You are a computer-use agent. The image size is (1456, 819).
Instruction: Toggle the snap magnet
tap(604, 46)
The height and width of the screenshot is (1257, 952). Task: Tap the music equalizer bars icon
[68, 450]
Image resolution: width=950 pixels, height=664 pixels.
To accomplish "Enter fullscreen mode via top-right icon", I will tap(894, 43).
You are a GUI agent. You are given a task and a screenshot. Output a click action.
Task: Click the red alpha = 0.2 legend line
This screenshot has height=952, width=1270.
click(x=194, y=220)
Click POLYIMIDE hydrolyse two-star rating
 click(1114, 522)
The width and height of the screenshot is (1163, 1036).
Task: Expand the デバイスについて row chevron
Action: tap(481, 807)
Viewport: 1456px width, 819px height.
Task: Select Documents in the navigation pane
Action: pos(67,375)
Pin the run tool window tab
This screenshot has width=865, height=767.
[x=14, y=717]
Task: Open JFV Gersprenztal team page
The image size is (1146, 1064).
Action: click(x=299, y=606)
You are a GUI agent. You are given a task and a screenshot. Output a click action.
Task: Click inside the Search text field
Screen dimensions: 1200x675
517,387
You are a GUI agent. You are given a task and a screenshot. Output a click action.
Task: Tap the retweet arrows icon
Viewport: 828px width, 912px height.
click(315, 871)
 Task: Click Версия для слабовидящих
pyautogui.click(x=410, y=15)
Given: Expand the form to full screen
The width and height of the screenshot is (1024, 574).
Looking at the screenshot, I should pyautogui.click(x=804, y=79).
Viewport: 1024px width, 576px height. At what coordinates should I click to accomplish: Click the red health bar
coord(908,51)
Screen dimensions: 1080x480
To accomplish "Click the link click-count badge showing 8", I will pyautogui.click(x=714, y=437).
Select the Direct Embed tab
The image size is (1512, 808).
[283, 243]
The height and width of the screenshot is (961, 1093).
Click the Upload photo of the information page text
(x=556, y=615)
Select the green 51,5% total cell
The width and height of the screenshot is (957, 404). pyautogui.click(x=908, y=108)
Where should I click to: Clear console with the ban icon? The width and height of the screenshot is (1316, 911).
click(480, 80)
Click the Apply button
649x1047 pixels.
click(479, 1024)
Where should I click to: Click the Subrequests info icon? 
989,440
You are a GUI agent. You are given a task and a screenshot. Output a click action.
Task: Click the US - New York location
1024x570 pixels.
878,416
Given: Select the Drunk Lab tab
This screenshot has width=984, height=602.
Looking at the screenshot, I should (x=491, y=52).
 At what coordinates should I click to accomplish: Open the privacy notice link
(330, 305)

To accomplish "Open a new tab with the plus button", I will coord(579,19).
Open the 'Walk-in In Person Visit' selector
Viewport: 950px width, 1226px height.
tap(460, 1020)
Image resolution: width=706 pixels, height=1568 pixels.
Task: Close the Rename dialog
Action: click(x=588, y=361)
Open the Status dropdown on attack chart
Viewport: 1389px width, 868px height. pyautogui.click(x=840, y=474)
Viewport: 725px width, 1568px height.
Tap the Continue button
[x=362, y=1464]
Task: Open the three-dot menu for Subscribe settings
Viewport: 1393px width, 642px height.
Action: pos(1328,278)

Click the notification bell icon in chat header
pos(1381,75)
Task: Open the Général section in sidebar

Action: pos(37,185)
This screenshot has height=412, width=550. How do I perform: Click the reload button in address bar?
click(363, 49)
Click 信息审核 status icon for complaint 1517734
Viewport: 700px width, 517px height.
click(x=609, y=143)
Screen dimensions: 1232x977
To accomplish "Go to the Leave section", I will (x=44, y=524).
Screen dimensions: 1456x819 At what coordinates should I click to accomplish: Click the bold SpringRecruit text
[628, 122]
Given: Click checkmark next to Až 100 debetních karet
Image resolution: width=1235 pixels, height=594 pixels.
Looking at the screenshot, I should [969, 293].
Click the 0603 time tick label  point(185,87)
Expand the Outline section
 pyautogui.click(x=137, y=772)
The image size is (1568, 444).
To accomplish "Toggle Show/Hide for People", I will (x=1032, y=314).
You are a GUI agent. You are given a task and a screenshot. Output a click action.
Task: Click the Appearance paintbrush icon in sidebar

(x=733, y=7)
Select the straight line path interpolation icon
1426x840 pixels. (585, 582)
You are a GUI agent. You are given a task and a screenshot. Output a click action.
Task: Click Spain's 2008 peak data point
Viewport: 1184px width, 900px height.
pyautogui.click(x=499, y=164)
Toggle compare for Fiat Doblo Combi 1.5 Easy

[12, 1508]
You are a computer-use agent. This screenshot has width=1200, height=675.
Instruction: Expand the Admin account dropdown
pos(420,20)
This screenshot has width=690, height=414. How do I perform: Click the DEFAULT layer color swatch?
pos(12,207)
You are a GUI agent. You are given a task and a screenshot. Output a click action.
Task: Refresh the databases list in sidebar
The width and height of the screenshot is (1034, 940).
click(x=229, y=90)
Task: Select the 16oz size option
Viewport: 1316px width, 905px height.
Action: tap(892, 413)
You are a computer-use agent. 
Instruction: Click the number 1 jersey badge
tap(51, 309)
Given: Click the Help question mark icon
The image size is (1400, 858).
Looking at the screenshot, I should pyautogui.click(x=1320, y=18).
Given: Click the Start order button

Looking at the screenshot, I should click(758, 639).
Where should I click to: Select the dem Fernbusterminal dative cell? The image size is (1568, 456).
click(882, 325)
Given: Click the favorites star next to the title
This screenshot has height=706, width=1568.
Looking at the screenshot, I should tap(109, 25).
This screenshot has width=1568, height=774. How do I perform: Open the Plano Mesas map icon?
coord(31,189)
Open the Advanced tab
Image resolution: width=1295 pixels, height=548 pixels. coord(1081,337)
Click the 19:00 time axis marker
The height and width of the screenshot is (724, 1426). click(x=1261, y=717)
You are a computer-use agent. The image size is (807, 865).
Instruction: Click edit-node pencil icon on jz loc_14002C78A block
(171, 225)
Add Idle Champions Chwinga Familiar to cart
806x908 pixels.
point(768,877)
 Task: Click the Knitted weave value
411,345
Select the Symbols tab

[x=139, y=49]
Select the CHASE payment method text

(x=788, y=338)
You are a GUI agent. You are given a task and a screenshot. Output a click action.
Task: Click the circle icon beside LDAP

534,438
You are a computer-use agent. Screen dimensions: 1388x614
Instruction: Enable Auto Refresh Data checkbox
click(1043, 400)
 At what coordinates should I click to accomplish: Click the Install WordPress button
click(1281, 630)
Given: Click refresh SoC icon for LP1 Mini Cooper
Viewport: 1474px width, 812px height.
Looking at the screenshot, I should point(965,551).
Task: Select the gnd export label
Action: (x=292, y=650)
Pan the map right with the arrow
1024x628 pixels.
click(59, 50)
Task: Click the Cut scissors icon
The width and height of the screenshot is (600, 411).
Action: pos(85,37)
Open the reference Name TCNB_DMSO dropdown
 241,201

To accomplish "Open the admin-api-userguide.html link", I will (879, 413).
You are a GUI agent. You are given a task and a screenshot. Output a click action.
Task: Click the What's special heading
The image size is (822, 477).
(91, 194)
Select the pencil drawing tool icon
----
Problem ->
Please recast the material from the line with "You are a computer-use agent. This" to the line with "The height and width of the screenshot is (724, 1426)." as a two-column CSV headed instruction and response, with one row per answer: the text it responds to under instruction and the answer under response. Put each value in a single quoted field and replace its line breaks with spaces.

Final result ->
instruction,response
"You are a computer-use agent. This screenshot has width=1200, height=675. Instruction: Expand the Admin account dropdown","pos(420,20)"
"This screenshot has width=690, height=414. How do I perform: Click the DEFAULT layer color swatch?","pos(12,207)"
"You are a GUI agent. You are given a task and a screenshot. Output a click action. Task: Refresh the databases list in sidebar The width and height of the screenshot is (1034, 940).","click(x=229, y=90)"
"Task: Select the 16oz size option Viewport: 1316px width, 905px height.","Action: tap(892, 413)"
"You are a computer-use agent. Instruction: Click the number 1 jersey badge","tap(51, 309)"
"Given: Click the Help question mark icon The image size is (1400, 858).","Looking at the screenshot, I should pyautogui.click(x=1320, y=18)."
"Given: Click the Start order button","Looking at the screenshot, I should click(758, 639)."
"Where should I click to: Select the dem Fernbusterminal dative cell? The image size is (1568, 456).","click(882, 325)"
"Given: Click the favorites star next to the title This screenshot has height=706, width=1568.","Looking at the screenshot, I should tap(109, 25)."
"This screenshot has width=1568, height=774. How do I perform: Open the Plano Mesas map icon?","coord(31,189)"
"Open the Advanced tab","Image resolution: width=1295 pixels, height=548 pixels. coord(1081,337)"
"Click the 19:00 time axis marker","The height and width of the screenshot is (724, 1426). click(x=1261, y=717)"